Sicuramente mi piaceva, perché andavo quasi tutte le estati ai grandi ritiri di Rinpoche, spesso in tenda quando il numero di persone aumentava. Mi alzavo presto per fare karma yoga per la preparazione e lavoravo in cucina per la mia permanenza. Partecipare ad almeno un ritiro con Rinpoche ogni anno era una sorta di balsamo nella mia vita altrimenti iperattiva.

Quando ho saputo che Rinpoche avrebbe insegnato una danza, mi sono subito interessata. La descrizione di Gurdjieff di sé come maestro di danza mi aveva sempre incuriosito.

Rinpoche sul tappeto blu

L’inverno a Merigar di nuovo, il mandala fu dipinto sul tappeto blu del capannone, che attualmente è la Sala del Mandala. Mi fu affidato il compito di dormire lì per assicurarmi che la stufa a legna, una pagoda di ceramica, fosse alimentata durante la notte. Seguivo ogni sera l’Om A Hung e imparai da Cristiana de Falco i primi movimenti della Danza del Vajra.

Poi a Babia, vicino a Mojaca, in Spagna, Prima Mai ha disegnato il mandala con il gesso sul parcheggio. Ero già conquistata e cercavo di dare un senso ai movimenti, ancora solo alle prime frasi, ma la mancanza di colori non mi aiutava. Durante una passeggiata nel deserto, il mio amico Phil e io ci siamo imbattuti in una striscia di argilla gessosa blu brillante tra le rocce e la boscaglia. Perfetto per il mandala! Ne abbiamo preso e messo qualche manciata in un cappello. Mentre ritornavamo sul sentiero, abbiamo visto un’altra area di verde brillante, diversa da qualsiasi altra cosa avessi visto prima. Il giorno dopo, in un’altra zona, ho trovato dell’argilla rossa e poi gialla, che abbiamo cosparso intorno ai lati del mandala. Questa straordinaria sincronicità ha suggellato il mio rapporto con la danza.

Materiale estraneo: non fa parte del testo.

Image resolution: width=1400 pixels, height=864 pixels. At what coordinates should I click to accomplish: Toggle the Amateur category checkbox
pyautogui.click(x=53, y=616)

L’estate successiva ho potuto imparare la Danza del Canto del Vajra, ormai completata, da Stoffelina Verdonk e Adriana del Borgo, e ho continuato a studiare e praticare regolarmente. Ho avuto la fortuna di vivere vicino a Cindy Faulkner per alcuni anni e di danzare ogni settimana. Quando ho avuto l’opportunità di comprare una casa, il primo requisito era che fosse vicina ad un mandala!

I miei impulsi nomadi sono ora soddisfatti dall’andare ai ritiri. La pratica e la contemplazione Vajrayana hanno portato un certo grado di stabilità nella mia vita, ma rimangono irraggiungibili: è con le Danze del Vajra che rimango al di là del dubbio. La mia gratitudine al nostro Maestro, agli insegnamenti e al sangha è profonda.